**Dataset extract:**
★ ★ ★ ★

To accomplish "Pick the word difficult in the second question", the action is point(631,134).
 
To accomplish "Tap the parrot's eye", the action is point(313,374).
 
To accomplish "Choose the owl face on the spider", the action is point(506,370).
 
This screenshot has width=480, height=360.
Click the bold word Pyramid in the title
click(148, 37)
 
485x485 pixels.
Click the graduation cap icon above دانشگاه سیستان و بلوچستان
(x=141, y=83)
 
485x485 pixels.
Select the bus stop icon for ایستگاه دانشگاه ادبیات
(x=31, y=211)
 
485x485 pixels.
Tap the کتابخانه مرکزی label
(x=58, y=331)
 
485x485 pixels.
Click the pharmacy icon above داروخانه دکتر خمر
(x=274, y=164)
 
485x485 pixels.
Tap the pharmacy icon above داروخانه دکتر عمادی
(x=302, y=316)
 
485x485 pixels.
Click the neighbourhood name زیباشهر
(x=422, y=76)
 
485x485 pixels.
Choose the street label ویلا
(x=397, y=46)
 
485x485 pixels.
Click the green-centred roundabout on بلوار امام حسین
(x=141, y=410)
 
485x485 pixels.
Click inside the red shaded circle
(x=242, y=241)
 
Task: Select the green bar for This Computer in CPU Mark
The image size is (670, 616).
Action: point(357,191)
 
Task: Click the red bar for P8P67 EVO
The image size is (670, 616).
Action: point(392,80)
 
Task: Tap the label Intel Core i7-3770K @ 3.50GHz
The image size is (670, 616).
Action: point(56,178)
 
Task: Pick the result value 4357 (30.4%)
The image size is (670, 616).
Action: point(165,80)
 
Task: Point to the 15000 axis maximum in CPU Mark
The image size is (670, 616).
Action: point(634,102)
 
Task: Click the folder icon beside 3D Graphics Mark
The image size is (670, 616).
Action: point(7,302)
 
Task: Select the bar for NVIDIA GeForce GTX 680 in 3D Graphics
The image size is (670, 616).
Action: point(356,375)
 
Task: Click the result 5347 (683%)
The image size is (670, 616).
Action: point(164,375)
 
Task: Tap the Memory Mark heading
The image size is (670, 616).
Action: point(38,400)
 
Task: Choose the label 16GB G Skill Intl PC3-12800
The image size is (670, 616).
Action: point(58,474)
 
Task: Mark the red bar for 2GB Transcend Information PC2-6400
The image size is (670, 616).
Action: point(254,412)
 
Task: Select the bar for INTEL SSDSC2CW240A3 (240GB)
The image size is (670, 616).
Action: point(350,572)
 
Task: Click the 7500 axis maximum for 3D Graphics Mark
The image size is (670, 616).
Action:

★ ★ ★ ★

**Exercise task:** Return all of the lines above word for word, from the first to the last, without changing anything.

**Answer to this problem:**
To accomplish "Pick the word difficult in the second question", the action is point(631,134).
 
To accomplish "Tap the parrot's eye", the action is point(313,374).
 
To accomplish "Choose the owl face on the spider", the action is point(506,370).
 
This screenshot has width=480, height=360.
Click the bold word Pyramid in the title
click(148, 37)
 
485x485 pixels.
Click the graduation cap icon above دانشگاه سیستان و بلوچستان
(x=141, y=83)
 
485x485 pixels.
Select the bus stop icon for ایستگاه دانشگاه ادبیات
(x=31, y=211)
 
485x485 pixels.
Tap the کتابخانه مرکزی label
(x=58, y=331)
 
485x485 pixels.
Click the pharmacy icon above داروخانه دکتر خمر
(x=274, y=164)
 
485x485 pixels.
Tap the pharmacy icon above داروخانه دکتر عمادی
(x=302, y=316)
 
485x485 pixels.
Click the neighbourhood name زیباشهر
(x=422, y=76)
 
485x485 pixels.
Choose the street label ویلا
(x=397, y=46)
 
485x485 pixels.
Click the green-centred roundabout on بلوار امام حسین
(x=141, y=410)
 
485x485 pixels.
Click inside the red shaded circle
(x=242, y=241)
 
Task: Select the green bar for This Computer in CPU Mark
The image size is (670, 616).
Action: point(357,191)
 
Task: Click the red bar for P8P67 EVO
The image size is (670, 616).
Action: point(392,80)
 
Task: Tap the label Intel Core i7-3770K @ 3.50GHz
The image size is (670, 616).
Action: point(56,178)
 
Task: Pick the result value 4357 (30.4%)
The image size is (670, 616).
Action: point(165,80)
 
Task: Point to the 15000 axis maximum in CPU Mark
The image size is (670, 616).
Action: point(634,102)
 
Task: Click the folder icon beside 3D Graphics Mark
The image size is (670, 616).
Action: point(7,302)
 
Task: Select the bar for NVIDIA GeForce GTX 680 in 3D Graphics
The image size is (670, 616).
Action: point(356,375)
 
Task: Click the result 5347 (683%)
The image size is (670, 616).
Action: point(164,375)
 
Task: Tap the Memory Mark heading
The image size is (670, 616).
Action: point(38,400)
 
Task: Choose the label 16GB G Skill Intl PC3-12800
The image size is (670, 616).
Action: point(58,474)
 
Task: Mark the red bar for 2GB Transcend Information PC2-6400
The image size is (670, 616).
Action: point(254,412)
 
Task: Select the bar for INTEL SSDSC2CW240A3 (240GB)
The image size is (670, 616).
Action: point(350,572)
 
Task: Click the 7500 axis maximum for 3D Graphics Mark
The image size is (670, 616).
Action:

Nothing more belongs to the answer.